St Winnow's Church, St Winnow is a Grade I listed parish church in the Church of England in St Winnow, Cornwall.

History

The church is probably built n the site of the 7th century oratory of St Winnoc. A stone church was built in the 12th century, probably cruciform in plan, and there are traces of the Norman stonework on the north side. The transept arch was reconstructed in the 13th century.  About 1465 the south wall was demolished and the south aisle, arcade and roofs built.

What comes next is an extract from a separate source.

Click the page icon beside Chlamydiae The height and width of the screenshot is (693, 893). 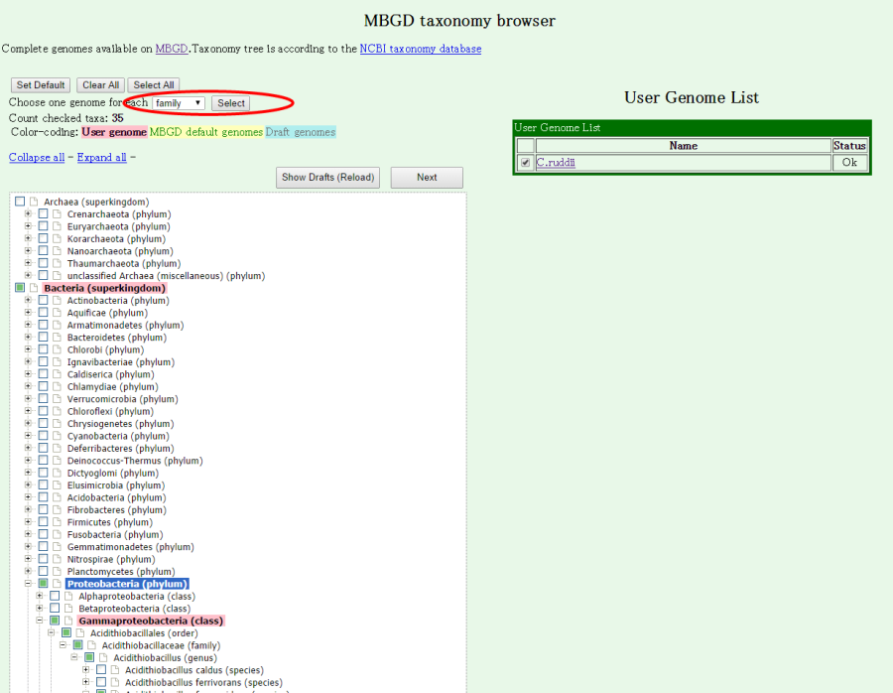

The chancel was restored by John Dando Sedding between 1873 and 1874.  A new Polyphant Stone window was put in the chancel end, with a stained glass window featuring the crucifixion and bearing the inscription Absit ut glorier nisi in cruce (May I glory in nothing but the cross). Two new Polyphant Stone windows were inserted in the nave. The chancel was roofed with oak, and stalls were fitted. It was laid with encaustic and glazed tiles. The nave was reseated in pitch-pine. The rood screen was restored and fixed on the south side of the chancel. It was reopened for worship by the Lord Bishop of Exeter Rt. Revd. Frederick Temple on 11 April 1874.

Fittings
There is stained glass of c.1500 in the east windows of the chancel and south aisle.  The 16th century rood screen, carved with leaves and flowers, was restored by the Misses Rashleigh Pinwell of Plymouth in 1907 and rededicated at the Harvest Festival of that year.

The granite font, carved with angels bearing shields, is 14th century. The pulpit is of c.1600 and richly carved.  There are also carved bench ends of various dates from 1485 to 1630.

Monuments
William Sawle, d. 1651.

Parish status
The church is in a joint benefice with:
Boconnoc Church
St Mary the Virgin's Church, Braddock
St Cyricius and St Julietta's Church, St Veep
St Brevita’s Church, Lanlivery
St Nectan’s Chapel, St Winnow
St Bartholomew's Church, Lostwithiel

Organ
The organ has one manual and pedals, with 9 speaking stops. A specification of the organ can be found in the National Pipe Organ Register.

Bells
The tower unusually contains two peals of bells. The oldest peal of 6 is now unringable due to their height in the tower and the stresses that it put on the tower structure. There is one bell from 1754, two from 1771, one from 1790, one from 1864 and one from 1899. In 2017 a new peal of 10 bells was installed underneath the existing peal, but much lower in the tower. This peal were all cast by the Royal Eijsbouts bell foundry of Holland.